Verify the synchronization result

  1. Log on the Kibana console of your Elasticsearch instance.
  2. In the left-side navigation pane, choose Dev Tools.
  3. On the Console tab, run the following command to query the synchronized data.
    POST /mysqljoin/_search? pretty
    {
    "query": { "match_all": {}}
    }

    The string mysqljoin is the name of the index that stores the synchronized data.

FAQ

  • Q: How can I resolve a database connection error?

    A: Check whether the public or private IP address of the ECS instance in the resource group is added to the whitelist of your database. If not, add the IP address to the whitelist.

  • Q: How can I resolve an Elasticsearch instance connection error?

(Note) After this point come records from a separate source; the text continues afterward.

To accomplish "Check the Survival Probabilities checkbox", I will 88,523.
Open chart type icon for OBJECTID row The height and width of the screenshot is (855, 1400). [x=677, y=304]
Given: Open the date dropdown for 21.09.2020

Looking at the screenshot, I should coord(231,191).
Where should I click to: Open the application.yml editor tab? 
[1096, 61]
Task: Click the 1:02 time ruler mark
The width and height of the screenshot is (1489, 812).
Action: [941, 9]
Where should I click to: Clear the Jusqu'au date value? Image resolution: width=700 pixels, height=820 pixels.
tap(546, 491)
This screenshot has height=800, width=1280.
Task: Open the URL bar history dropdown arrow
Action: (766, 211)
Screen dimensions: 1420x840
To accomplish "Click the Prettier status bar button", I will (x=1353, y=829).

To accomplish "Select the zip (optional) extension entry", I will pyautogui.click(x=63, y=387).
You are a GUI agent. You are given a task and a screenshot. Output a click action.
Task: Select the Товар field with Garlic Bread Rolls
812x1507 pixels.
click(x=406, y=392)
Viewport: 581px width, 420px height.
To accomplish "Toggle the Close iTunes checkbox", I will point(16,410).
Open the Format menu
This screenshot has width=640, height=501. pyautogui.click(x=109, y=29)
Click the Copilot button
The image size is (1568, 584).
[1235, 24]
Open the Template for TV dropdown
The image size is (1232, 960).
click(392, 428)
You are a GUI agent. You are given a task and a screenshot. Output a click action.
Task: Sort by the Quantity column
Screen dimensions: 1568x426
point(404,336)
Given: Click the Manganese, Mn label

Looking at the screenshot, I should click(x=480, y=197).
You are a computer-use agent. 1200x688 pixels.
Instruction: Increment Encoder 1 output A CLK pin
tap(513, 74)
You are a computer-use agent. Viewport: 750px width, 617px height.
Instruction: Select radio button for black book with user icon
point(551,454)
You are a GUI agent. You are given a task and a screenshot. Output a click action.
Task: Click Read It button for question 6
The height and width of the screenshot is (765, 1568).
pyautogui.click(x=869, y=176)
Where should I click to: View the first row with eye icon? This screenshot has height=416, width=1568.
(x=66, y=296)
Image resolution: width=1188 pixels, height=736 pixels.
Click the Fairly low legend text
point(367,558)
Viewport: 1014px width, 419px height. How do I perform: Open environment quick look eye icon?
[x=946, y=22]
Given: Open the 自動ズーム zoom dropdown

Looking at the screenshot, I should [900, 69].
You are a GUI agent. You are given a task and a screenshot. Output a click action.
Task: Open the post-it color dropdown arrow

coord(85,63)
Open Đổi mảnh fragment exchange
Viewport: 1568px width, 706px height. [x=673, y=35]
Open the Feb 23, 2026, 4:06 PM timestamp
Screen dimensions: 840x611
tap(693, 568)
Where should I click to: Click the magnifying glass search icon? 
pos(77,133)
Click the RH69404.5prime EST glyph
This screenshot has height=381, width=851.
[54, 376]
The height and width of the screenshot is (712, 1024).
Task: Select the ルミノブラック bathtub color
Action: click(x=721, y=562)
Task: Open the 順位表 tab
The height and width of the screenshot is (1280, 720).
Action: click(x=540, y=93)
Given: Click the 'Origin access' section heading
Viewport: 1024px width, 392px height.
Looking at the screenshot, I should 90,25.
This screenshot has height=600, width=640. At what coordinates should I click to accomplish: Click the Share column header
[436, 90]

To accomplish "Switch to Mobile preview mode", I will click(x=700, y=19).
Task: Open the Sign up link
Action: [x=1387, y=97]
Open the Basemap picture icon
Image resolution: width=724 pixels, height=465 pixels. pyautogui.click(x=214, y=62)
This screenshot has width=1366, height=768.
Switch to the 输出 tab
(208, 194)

    A: Follow these steps to locate the cause:

    1. Click Resource Group in the upper-right corner of the code editor and check whether the resource group created in the preceding step is selected.
      • Yes. Proceed.
      • No. Click Resource Group and select the resource group that you have created. Then click the Run icon to run the script.
    2. Check whether the IP address of the ECS instance in the resource group is added to the whitelist of the Elasticsearch instance.
      • Yes. Proceed.
      • No. Add the IP address of the ECS instance to the whitelist of the Elasticsearch instance.
        Notice If the private IP address of the ECS instance is used, go to the Security page of the Elasticsearch instance, and add the IP address to the Elasticsearch system whitelist. If the public IP address of the ECS instance is used, go to the Security page of the Elasticsearch instance, and add the IP address to the public network whitelist.
    3. Check whether the configuration of the script is correct. The fields that you must check include endpoint (the public or private network endpoint of the Elasticsearch instance), accessId (the username of the Elasticsearch instance. The default username is elastic), and accessKey (the password of the Elasticsearch instance).